The zero skills command is genuinely interesting — version-matched agent documentation bundled with the compiler is a good idea that other ecosystems should adopt. The stable error code scheme is a reasonable design goal, even if its impact on agent reliability is overstated.

The unified CLI design (zero check, zero run, zero build, zero fix, zero explain as subcommands of one binary) is a genuinely good UX pattern. Agents don’t need to reason about which tool to invoke. One binary, one --json flag, consistent output everywhere.

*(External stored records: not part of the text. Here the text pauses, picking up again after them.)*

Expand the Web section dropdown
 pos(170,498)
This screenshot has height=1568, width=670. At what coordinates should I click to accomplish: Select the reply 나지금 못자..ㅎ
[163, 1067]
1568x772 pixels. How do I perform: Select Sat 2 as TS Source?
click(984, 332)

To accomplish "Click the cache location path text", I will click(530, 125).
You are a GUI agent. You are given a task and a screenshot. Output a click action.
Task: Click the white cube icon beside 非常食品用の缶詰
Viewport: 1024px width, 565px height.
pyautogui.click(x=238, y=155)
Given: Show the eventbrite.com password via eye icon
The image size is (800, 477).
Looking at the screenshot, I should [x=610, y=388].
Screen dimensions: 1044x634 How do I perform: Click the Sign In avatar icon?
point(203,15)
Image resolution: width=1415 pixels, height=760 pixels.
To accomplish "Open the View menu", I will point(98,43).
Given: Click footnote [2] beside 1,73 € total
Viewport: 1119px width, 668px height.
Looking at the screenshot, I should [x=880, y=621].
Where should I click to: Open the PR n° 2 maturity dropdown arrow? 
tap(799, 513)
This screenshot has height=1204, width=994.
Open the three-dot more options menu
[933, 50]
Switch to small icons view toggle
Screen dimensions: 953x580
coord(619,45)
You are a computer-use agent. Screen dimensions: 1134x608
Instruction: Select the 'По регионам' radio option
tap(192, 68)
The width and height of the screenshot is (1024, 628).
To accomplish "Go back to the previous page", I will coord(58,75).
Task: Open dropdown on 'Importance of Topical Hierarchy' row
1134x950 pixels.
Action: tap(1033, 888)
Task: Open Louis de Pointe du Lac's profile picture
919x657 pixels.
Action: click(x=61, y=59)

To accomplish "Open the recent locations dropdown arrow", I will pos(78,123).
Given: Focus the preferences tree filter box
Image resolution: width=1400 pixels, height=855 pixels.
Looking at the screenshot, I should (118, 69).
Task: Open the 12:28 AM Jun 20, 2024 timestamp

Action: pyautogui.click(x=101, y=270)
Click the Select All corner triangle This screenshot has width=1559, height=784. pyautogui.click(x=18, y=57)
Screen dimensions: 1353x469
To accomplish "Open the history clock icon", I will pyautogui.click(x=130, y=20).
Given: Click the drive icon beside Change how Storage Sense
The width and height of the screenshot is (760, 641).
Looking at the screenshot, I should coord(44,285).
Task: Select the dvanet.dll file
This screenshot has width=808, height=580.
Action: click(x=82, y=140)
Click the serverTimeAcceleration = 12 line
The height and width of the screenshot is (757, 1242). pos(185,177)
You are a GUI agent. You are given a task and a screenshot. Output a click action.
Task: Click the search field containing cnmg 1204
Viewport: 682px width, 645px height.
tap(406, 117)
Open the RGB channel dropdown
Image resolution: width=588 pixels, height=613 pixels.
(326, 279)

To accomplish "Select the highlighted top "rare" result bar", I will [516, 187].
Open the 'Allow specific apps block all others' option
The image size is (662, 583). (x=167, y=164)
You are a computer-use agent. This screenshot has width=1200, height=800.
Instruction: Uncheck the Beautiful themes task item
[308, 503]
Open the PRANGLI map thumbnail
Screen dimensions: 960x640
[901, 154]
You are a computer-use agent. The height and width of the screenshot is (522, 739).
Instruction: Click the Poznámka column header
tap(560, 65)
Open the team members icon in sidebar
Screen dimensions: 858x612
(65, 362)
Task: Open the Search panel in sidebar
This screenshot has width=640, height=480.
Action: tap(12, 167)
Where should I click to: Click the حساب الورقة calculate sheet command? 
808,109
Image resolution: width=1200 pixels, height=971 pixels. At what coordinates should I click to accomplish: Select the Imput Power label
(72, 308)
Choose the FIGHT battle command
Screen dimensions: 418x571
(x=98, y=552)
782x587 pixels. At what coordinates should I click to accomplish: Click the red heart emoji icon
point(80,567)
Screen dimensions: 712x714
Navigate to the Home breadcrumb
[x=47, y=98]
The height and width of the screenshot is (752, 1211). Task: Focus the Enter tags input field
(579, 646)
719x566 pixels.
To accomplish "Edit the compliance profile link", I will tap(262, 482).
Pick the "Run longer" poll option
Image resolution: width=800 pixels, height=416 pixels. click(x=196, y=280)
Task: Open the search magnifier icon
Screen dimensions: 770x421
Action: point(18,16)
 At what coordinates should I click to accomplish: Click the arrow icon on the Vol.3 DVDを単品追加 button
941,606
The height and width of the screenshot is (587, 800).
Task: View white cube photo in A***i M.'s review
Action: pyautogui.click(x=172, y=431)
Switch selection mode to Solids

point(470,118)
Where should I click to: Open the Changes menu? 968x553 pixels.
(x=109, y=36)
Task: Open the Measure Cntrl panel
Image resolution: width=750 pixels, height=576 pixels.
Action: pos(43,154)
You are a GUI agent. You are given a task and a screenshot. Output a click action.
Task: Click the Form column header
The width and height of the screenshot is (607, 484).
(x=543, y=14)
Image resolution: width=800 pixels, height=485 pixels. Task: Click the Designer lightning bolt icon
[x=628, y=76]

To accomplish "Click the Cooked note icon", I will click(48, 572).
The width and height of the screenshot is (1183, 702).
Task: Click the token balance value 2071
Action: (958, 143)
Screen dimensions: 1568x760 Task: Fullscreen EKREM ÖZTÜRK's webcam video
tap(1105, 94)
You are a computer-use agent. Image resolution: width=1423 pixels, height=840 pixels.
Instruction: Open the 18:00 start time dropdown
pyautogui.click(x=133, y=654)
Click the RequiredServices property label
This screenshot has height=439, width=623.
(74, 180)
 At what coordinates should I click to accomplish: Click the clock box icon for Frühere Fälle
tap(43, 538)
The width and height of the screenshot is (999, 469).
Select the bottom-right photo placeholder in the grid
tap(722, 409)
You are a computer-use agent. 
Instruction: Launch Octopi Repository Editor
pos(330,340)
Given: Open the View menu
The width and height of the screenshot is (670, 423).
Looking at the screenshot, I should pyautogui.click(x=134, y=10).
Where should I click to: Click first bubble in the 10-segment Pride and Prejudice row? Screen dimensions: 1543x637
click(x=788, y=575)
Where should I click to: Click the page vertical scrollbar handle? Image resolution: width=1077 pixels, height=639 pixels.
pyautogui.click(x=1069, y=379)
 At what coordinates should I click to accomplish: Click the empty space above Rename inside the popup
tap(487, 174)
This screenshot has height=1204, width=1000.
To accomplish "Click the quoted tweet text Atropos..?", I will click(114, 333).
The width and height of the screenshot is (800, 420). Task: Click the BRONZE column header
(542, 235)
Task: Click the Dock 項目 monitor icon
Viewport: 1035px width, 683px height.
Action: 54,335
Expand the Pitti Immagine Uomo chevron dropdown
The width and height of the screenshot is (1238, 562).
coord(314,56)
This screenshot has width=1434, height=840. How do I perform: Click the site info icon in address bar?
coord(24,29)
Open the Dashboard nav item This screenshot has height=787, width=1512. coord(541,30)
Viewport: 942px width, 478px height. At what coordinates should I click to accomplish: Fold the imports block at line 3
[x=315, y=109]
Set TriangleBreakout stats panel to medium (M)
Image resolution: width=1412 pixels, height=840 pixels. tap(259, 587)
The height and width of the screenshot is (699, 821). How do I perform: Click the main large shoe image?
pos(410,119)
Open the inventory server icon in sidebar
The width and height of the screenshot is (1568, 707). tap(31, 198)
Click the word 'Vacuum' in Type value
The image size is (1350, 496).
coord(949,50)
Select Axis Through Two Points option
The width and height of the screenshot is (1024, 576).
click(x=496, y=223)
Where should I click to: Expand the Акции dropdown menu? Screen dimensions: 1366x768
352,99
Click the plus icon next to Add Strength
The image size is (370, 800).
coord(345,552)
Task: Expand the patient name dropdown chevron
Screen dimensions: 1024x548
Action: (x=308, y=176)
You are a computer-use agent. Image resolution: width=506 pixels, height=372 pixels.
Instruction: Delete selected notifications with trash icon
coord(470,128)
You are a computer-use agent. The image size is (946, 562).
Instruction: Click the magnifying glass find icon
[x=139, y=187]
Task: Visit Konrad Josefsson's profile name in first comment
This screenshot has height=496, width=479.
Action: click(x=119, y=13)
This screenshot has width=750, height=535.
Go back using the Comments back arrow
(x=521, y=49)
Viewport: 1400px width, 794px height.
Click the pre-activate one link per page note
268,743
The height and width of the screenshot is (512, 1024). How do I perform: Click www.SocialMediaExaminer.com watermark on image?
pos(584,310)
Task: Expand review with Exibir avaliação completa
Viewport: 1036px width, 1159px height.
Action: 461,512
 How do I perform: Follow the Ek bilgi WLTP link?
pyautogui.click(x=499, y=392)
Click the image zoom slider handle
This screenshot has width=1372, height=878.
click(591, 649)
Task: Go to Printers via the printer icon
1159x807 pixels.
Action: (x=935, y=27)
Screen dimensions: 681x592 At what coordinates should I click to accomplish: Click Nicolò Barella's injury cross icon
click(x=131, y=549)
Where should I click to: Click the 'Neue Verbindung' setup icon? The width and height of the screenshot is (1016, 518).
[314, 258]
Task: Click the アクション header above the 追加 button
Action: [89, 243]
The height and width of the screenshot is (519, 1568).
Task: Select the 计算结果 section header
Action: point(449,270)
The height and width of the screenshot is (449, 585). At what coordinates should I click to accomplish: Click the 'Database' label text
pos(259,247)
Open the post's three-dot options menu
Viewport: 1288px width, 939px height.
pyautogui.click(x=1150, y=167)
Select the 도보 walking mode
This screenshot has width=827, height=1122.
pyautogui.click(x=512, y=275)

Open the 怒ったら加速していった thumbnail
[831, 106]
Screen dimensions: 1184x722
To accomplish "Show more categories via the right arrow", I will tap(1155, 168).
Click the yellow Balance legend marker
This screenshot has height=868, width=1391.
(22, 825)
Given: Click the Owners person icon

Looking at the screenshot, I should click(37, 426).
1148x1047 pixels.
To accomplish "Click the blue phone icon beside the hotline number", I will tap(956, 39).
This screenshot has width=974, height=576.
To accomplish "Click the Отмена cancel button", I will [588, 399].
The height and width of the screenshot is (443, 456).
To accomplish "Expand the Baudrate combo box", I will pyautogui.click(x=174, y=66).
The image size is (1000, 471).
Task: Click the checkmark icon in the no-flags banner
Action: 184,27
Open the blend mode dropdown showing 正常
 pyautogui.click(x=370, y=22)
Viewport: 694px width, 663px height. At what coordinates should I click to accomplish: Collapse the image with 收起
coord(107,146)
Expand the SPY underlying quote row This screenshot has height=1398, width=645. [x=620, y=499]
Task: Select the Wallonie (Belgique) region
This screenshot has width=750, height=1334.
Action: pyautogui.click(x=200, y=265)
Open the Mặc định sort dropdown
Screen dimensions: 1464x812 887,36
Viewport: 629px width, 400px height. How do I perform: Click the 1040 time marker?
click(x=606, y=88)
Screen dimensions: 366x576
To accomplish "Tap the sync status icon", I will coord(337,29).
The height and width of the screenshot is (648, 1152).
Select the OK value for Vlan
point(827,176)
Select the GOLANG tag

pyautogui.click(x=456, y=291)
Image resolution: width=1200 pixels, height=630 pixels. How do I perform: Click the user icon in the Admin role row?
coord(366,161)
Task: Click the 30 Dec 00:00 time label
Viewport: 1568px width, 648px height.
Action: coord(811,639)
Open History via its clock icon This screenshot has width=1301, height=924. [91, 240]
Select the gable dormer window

These are ideas that should — and probably will — be adopted by existing language toolchains. Rust’s cargo, Go’s toolchain, and Zig’s build system could all benefit from a unified --json output mode with stable diagnostic codes and machine-readable fix metadata. The key insight isn’t that agents need a new language. It’s that existing toolchains could serve agents better with structured output.

Conclusion

Zero assumes agents need a different programming language to be effective. What agents actually need is better reasoning infrastructure — longer context windows, more reliable tool use, better state tracking — applied to the ecosystems that already exist. Rust’s --error-format=json and Clang’s serialized diagnostics already deliver machine-readable output. What nobody has built is the harness that makes that output actionable inside an agent loop without hallucination.

That’s the real engineering problem. A new language — with a broken compiler, no ecosystem, and no training data — is a distraction from solving it.